RO / EN

Chapter 19

Estimated time of reading: 12-13 minutes

“The Eternal Algorithm”

After speaking at such length about languages, about dumps, about cardboard folders full of listings, and about nuts and bolts, it is time to show concretely what it means to say “the same thing in five different ways.”

I have chosen a single algorithm. I call it “the eternal algorithm” because it is, in all likelihood, the oldest idea in programming that has functioned unchanged for over sixty years: binary search.

The principle is of a simplicity that makes you suspect something must be hiding: divide the space in two, eliminate the wrong half, repeat. With each step, the problem is halved. In a table of one million elements, you find what you are looking for in at most twenty steps. It is not magic. It is mathematics, and it is beautiful.

I have written the same routine in five languages that I used over the course of the years. All of them search for a key (KEY) in a table sorted in ascending order (TABLE) of N integer elements. They return the index of the element found, or zero if it does not exist. The same truth, five grammars.

1. FORTRAN IV (IBM, 1962)

FORTRAN was the language of my serious beginnings. It was the language of calculations — conceived by engineers, for engineers. Variable names: six characters at most. Arrays indexed from 1, not from 0. There was no DO WHILE; you had IF and GO TO, the only tools for a conditional loop. And the emblematic construct was the arithmetic IF: a single instruction that evaluated an expression and branched along three different paths — negative, zero, positive. Three destinies from a single line. Elegant, cryptic, efficient.

The subroutine call: CALL BSRCH(TABLE, N, KEY, IPOS). Parameters are passed by reference — that is, addresses, not values.

C-------------------------------------------------------------

C     BINARY SEARCH IN A SORTED INTEGER TABLE

C     FORTRAN IV - IBM SYSTEM/360

C

C     PARAMETERS:

C       TABLE  - SORTED INTEGER ARRAY (ASCENDING)

C       N      - NUMBER OF ELEMENTS

C       KEY    - VALUE TO SEARCH FOR

C       IPOS   - RESULT: INDEX (1..N) OR 0 IF NOT FOUND

C-------------------------------------------------------------

     SUBROUTINE BSRCH(TABLE, N, KEY, IPOS)

     INTEGER TABLE(N), N, KEY, IPOS

     INTEGER LOW, IHI, MID

C

C     INITIALIZE BOUNDS

C

     LOW = 1

     IHI = N

     IPOS = 0

C

C     MAIN SEARCH LOOP

C

  10 IF (LOW .GT. IHI) GO TO 30

     MID = (LOW + IHI) / 2

     IF (KEY - TABLE(MID)) 20, 25, 22

C

C     KEY < TABLE(MID): SEARCH LEFT HALF

C

  20 IHI = MID - 1

     GO TO 10

C

C     KEY > TABLE(MID): SEARCH RIGHT HALF

C

  22 LOW = MID + 1

     GO TO 10

C

C     KEY = TABLE(MID): FOUND

C

  25 IPOS = MID

C

  30 RETURN

     END

2. COBOL (IBM, 1960)

COBOL was the other world.

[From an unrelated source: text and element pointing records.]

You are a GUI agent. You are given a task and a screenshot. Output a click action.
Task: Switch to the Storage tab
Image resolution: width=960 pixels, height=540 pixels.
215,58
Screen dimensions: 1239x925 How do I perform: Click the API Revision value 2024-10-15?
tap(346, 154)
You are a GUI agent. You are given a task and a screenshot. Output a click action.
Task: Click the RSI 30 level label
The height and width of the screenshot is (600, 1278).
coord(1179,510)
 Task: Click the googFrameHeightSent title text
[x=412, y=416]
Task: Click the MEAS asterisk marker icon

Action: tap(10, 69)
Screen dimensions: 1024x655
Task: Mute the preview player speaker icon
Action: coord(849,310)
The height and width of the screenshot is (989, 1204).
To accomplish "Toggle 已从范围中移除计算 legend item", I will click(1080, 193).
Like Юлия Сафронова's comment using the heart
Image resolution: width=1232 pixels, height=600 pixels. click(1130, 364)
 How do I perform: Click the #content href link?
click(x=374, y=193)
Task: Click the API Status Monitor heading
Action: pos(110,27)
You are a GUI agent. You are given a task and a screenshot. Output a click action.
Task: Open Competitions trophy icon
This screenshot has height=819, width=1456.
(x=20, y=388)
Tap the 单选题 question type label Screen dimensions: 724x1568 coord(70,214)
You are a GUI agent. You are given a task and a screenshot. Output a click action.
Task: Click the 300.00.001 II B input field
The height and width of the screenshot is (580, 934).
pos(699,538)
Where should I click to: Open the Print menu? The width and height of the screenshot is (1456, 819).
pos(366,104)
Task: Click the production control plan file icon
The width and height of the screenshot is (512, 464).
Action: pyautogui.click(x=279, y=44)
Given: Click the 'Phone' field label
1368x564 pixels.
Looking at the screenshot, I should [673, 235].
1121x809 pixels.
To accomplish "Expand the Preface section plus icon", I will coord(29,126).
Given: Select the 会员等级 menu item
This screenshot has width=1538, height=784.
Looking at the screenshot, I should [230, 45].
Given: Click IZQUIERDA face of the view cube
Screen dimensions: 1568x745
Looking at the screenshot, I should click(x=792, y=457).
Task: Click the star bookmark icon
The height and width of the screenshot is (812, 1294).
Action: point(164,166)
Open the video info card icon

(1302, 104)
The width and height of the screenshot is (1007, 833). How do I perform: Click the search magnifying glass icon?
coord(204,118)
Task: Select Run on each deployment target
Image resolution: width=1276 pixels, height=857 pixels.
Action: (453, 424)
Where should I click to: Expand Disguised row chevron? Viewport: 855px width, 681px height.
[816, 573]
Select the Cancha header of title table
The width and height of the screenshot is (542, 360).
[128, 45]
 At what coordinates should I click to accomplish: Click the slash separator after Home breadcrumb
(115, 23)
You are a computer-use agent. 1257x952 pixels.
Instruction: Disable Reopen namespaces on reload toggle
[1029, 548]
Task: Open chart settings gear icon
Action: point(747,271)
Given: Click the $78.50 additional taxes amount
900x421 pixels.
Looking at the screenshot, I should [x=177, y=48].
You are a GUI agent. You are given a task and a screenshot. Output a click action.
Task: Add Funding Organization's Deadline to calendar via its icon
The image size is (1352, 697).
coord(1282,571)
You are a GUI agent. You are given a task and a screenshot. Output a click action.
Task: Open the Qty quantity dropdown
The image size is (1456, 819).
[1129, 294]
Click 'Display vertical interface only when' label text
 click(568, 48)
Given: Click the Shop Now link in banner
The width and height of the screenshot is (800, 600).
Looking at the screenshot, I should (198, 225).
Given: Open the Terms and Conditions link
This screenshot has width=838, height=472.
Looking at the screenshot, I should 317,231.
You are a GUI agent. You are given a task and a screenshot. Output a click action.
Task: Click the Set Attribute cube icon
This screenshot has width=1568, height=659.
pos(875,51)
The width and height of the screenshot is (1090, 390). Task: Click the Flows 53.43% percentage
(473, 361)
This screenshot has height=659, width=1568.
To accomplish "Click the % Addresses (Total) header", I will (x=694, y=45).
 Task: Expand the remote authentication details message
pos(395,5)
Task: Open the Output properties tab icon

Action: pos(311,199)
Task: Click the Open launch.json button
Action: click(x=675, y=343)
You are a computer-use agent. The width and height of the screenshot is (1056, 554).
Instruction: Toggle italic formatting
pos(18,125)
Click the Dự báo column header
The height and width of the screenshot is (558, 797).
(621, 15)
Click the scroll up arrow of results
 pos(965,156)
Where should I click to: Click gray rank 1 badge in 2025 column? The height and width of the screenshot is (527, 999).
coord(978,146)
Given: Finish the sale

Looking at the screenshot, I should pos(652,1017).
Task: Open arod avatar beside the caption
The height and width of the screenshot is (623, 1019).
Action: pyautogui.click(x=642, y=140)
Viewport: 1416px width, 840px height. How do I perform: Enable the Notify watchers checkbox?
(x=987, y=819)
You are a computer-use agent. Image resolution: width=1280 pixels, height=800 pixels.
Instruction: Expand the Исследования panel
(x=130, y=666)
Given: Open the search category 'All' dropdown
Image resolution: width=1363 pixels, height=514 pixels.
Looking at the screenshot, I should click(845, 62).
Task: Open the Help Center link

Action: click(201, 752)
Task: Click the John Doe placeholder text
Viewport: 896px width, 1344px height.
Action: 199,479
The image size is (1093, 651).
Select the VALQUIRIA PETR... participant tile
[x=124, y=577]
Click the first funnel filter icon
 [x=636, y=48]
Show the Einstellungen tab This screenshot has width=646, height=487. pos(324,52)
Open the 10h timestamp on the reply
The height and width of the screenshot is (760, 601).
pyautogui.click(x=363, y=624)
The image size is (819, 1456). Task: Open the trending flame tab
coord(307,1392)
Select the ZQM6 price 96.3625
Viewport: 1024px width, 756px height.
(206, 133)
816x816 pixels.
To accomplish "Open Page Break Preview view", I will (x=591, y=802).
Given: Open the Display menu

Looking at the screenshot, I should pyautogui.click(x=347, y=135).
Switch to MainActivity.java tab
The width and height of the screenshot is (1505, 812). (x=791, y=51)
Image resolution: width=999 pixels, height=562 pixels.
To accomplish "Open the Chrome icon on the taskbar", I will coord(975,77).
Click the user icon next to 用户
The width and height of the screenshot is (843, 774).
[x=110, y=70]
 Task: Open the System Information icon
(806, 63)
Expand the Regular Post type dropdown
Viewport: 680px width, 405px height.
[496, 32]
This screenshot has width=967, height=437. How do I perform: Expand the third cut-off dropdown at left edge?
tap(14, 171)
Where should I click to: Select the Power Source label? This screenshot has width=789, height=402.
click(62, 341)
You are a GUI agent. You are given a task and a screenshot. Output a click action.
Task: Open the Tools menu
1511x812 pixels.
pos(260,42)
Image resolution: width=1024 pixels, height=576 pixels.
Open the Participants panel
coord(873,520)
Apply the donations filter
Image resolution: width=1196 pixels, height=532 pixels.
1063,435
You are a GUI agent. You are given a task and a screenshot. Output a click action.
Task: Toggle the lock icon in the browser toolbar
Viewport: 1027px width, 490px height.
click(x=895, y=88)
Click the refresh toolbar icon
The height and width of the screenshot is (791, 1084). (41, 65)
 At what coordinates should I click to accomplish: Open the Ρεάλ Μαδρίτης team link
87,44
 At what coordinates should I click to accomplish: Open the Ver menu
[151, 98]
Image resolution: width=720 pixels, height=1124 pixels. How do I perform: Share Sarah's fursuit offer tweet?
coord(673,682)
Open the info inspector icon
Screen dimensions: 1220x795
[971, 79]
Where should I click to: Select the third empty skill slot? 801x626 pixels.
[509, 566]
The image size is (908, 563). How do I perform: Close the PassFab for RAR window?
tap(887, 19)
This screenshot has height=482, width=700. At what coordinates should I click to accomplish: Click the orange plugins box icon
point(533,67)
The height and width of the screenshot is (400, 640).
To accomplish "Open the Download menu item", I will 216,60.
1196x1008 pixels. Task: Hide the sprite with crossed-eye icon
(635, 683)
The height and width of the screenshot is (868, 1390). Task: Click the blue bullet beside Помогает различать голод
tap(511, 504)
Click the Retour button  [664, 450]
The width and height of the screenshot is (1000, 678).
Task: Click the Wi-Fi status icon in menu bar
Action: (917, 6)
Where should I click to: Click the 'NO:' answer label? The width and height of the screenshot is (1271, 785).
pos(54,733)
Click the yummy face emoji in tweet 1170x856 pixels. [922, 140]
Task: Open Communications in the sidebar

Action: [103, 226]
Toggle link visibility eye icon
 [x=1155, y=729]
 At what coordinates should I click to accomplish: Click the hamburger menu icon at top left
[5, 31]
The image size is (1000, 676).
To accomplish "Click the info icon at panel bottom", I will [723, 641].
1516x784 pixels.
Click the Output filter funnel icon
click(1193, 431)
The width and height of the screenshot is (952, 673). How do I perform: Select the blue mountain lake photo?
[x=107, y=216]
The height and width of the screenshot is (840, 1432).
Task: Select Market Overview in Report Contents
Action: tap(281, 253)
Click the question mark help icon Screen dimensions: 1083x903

If FORTRAN spoke the language of engineers, COBOL spoke the language of accountants and economists. Verbose by nature, but perfectly readable fifty years later — an auditor in 1975 could read the program without any training in programming. It had no natural arithmetic on indices; everything went through COMPUTE. The loop was PERFORM … UNTIL, and the equivalent of switch/case was EVALUATE TRUE, with each WHEN testing a condition. Arrays, as in FORTRAN, were indexed from 1. Data was declared in WORKING-STORAGE, with types described through PIC — picture clause — as though every field had to present its papers at the door.

      IDENTIFICATION DIVISION.

      PROGRAM-ID. BSEARCH.

     *---------------------------------------------------------

     * BINARY SEARCH IN A SORTED TABLE

     * COBOL-68 / IBM OS/360

     *---------------------------------------------------------

      DATA DIVISION.

      WORKING-STORAGE SECTION.

      01  WS-TABLE.

          05  WS-ENTRY        PIC 9(8)

                               OCCURS 1000 TIMES.

      01  WS-TABLE-SIZE       PIC 9(4).

      01  WS-SEARCH-KEY       PIC 9(8).

      01  WS-RESULT-POS       PIC S9(4) VALUE ZERO.

      01  WS-FOUND-FLAG       PIC X(1)  VALUE 'N'.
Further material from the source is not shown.